----- Dataset records

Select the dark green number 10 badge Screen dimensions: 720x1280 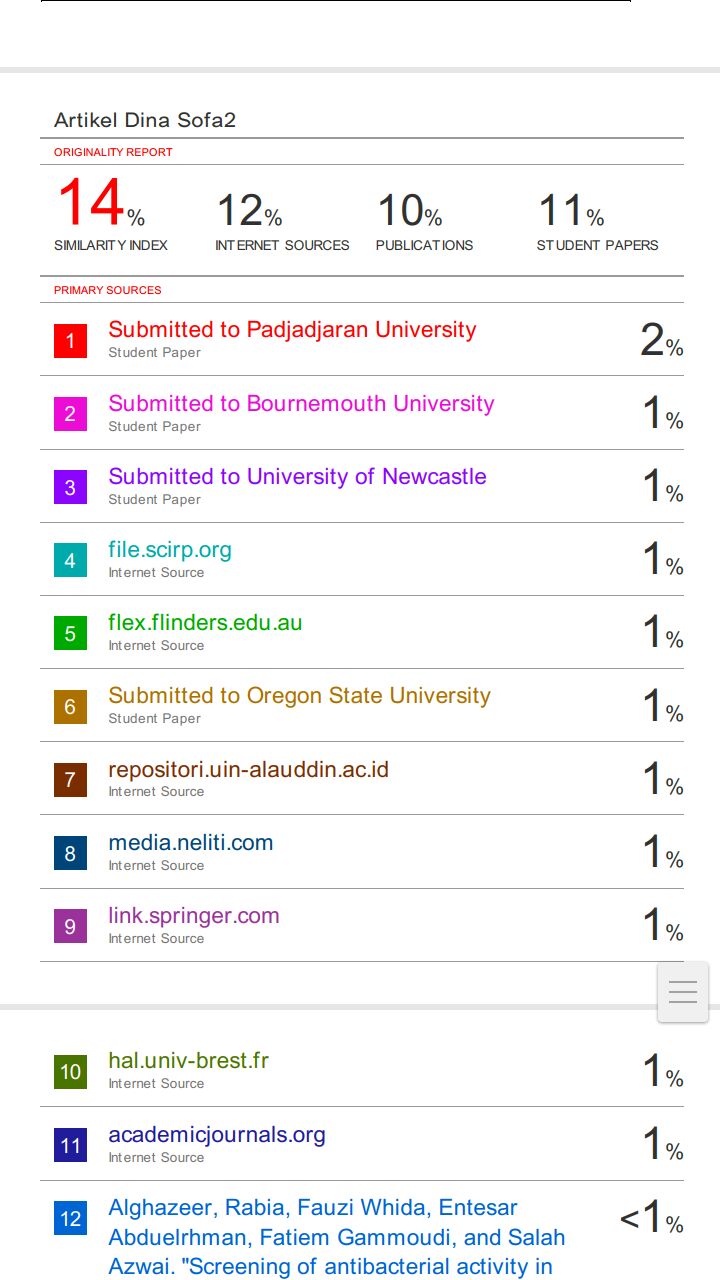[70, 1072]

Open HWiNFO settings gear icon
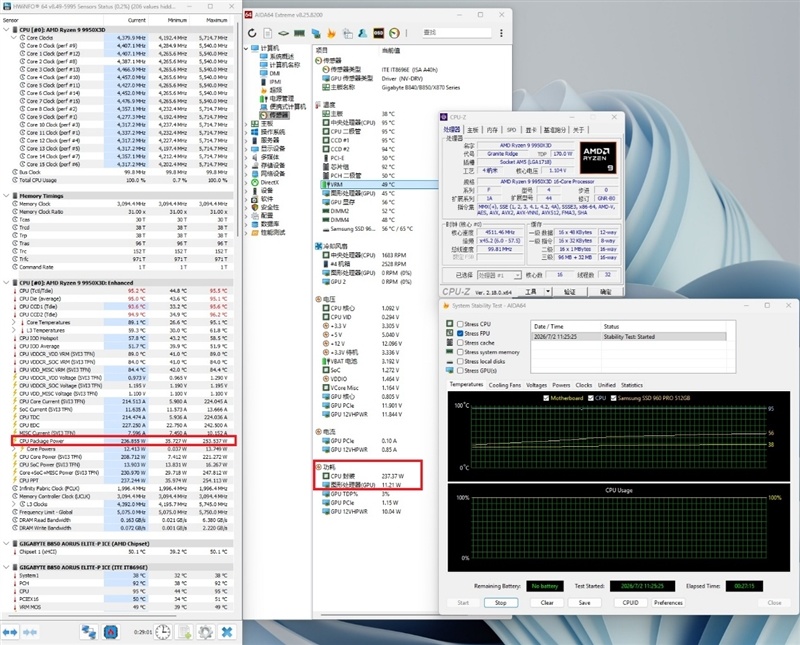tap(205, 632)
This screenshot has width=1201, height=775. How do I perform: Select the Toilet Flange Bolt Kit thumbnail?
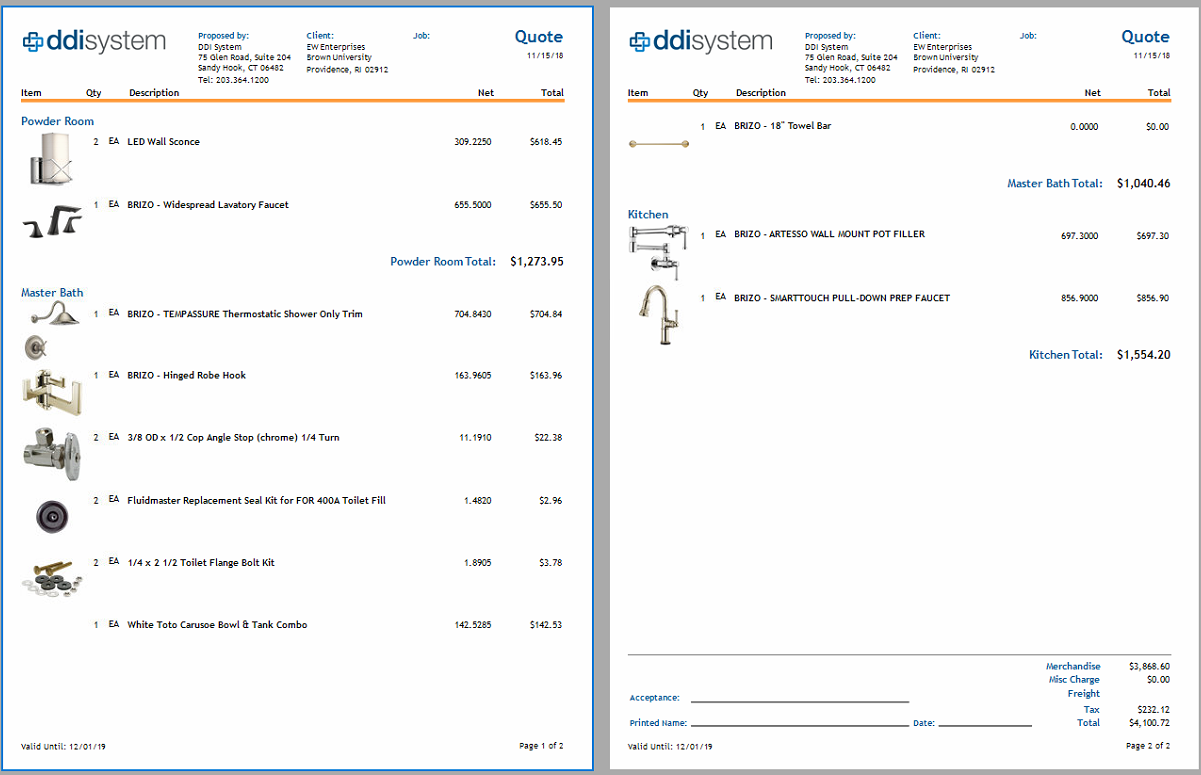(x=50, y=578)
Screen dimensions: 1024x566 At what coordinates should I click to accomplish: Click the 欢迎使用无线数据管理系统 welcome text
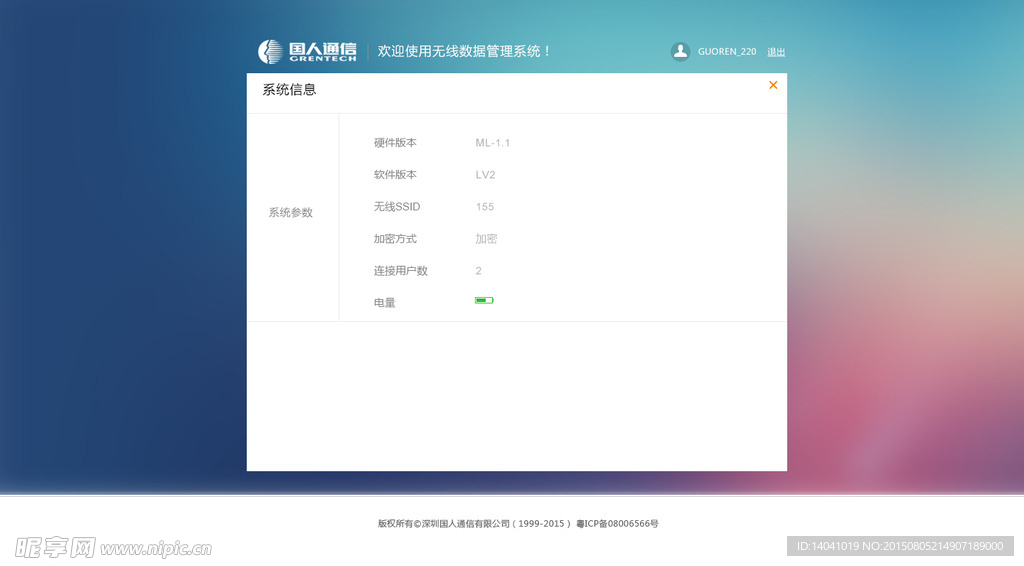[x=465, y=51]
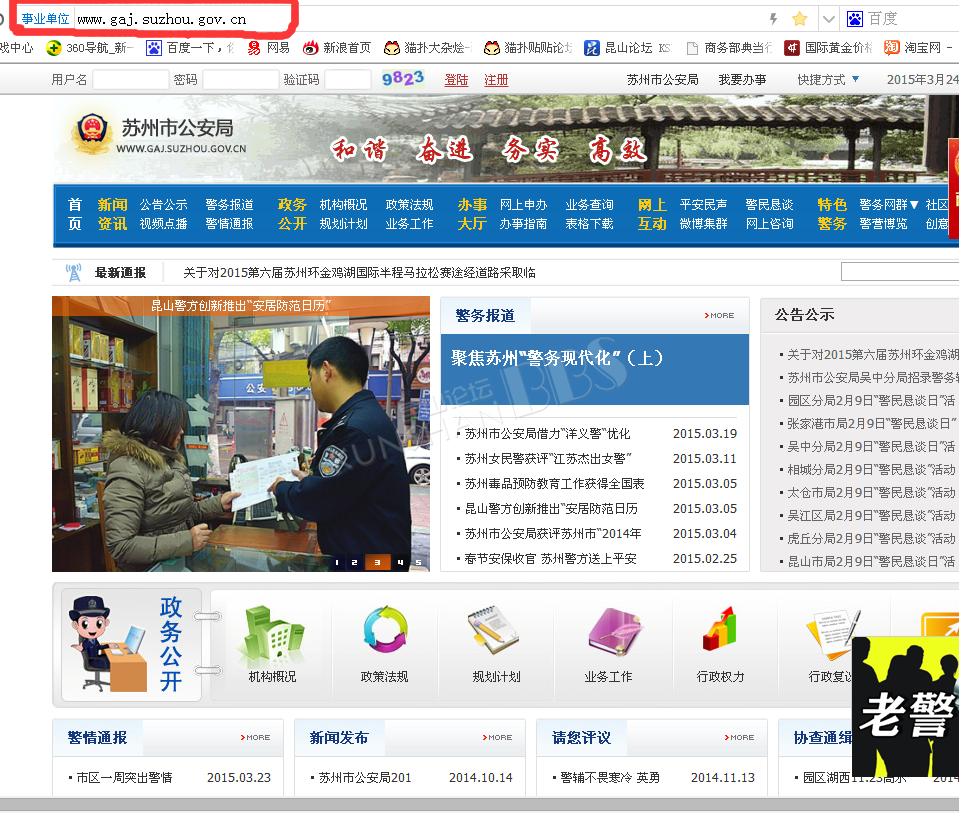Open MORE link in 警务报道 section
This screenshot has height=813, width=959.
click(719, 316)

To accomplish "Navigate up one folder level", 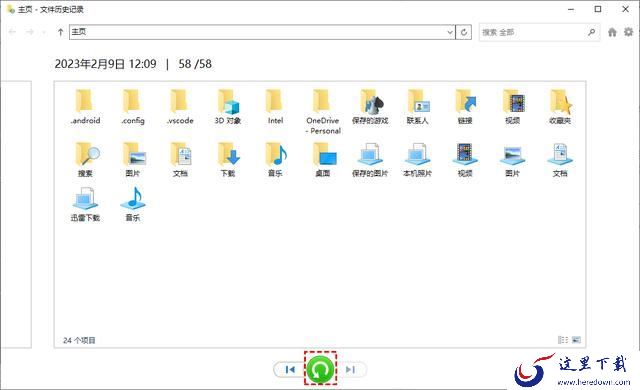I will click(x=60, y=32).
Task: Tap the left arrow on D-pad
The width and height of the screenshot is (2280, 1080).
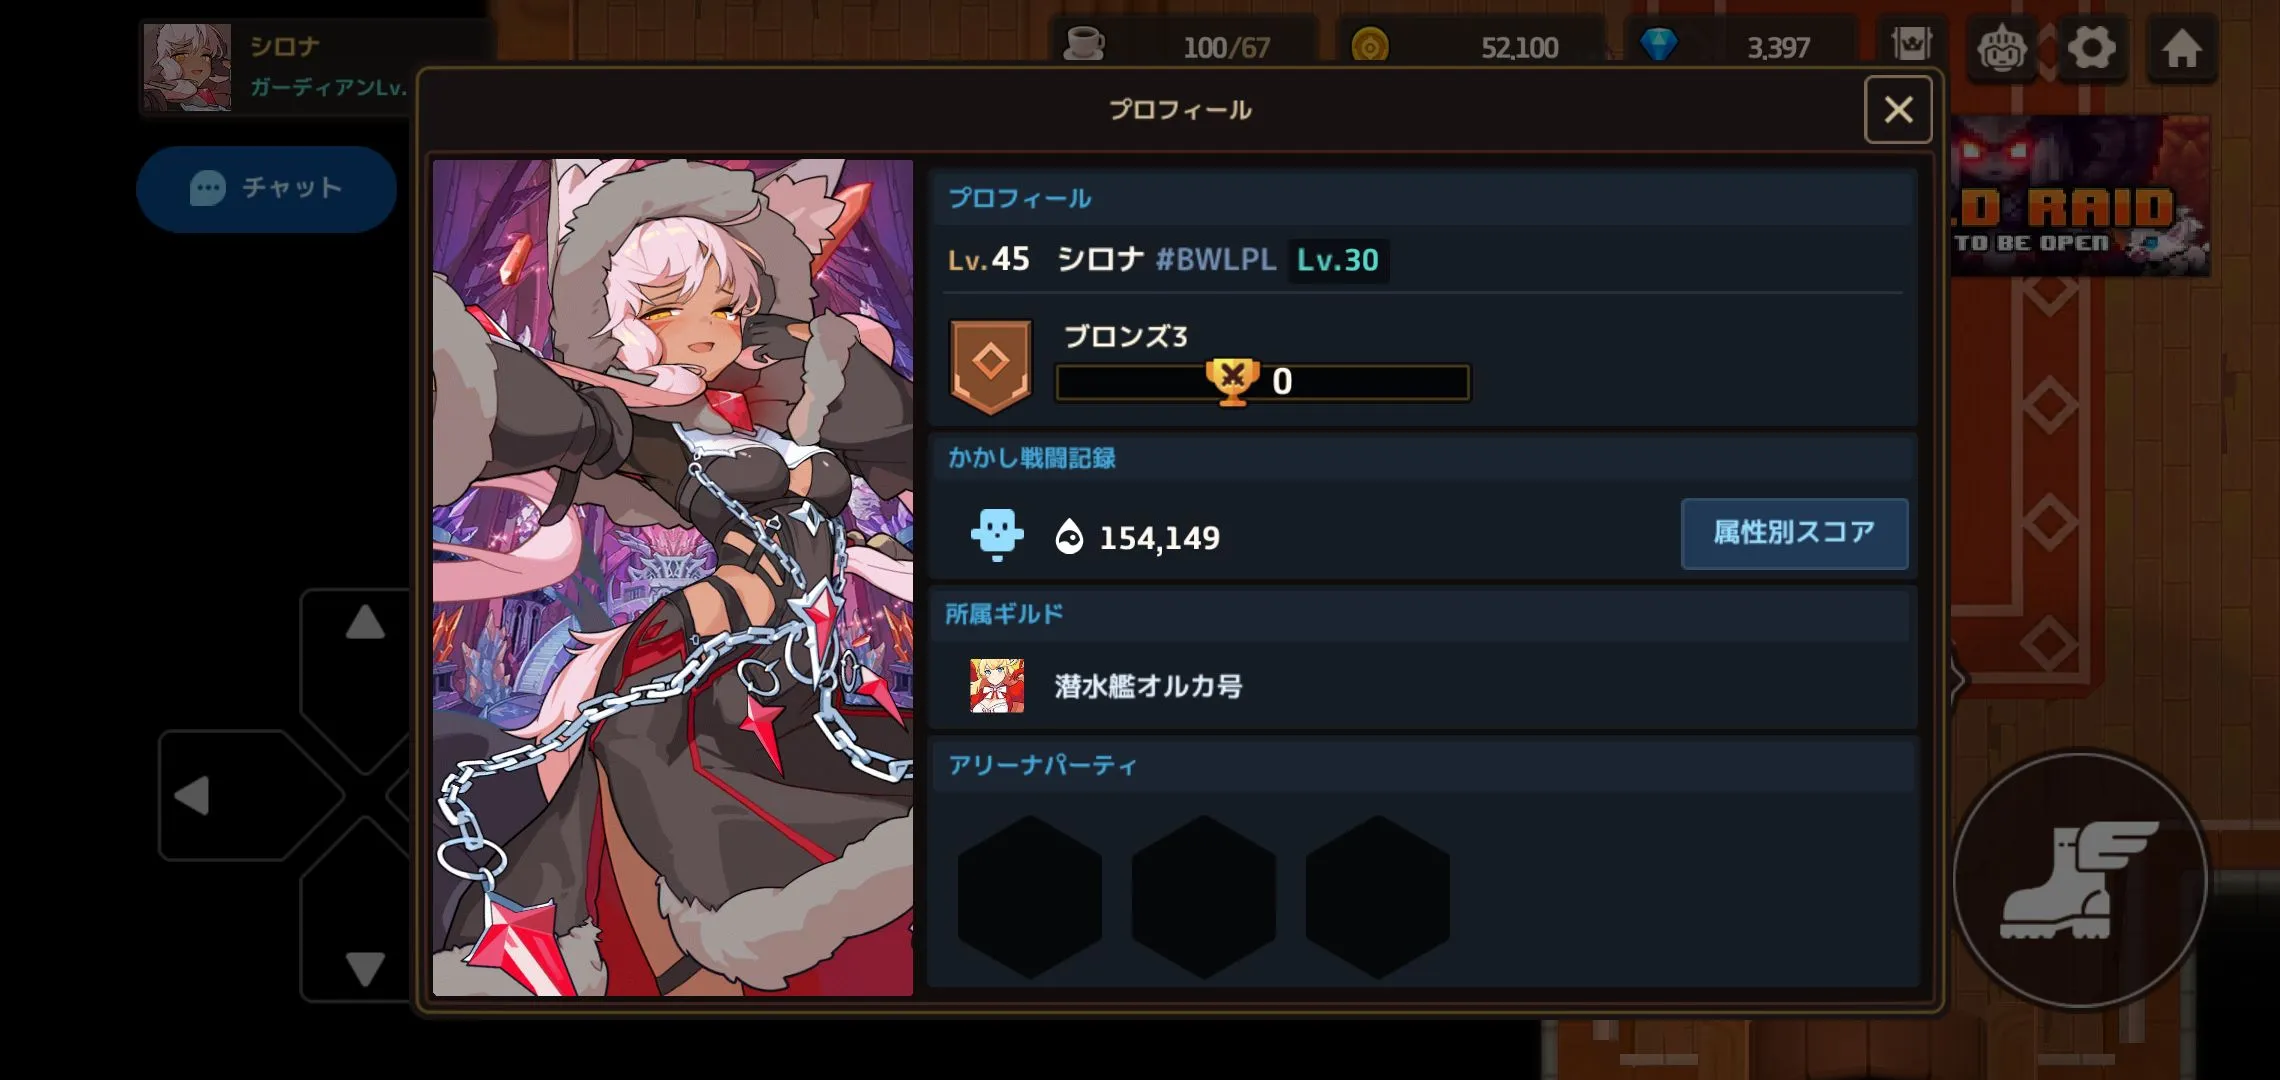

----------

- **Task to complete**
The range to copy runs from the line with "Task: Tap the left arrow on D-pad" to the last line of the entries, both included; copy it exactly and leave out the pictures.

- **Answer to this task**
Task: Tap the left arrow on D-pad
The width and height of the screenshot is (2280, 1080).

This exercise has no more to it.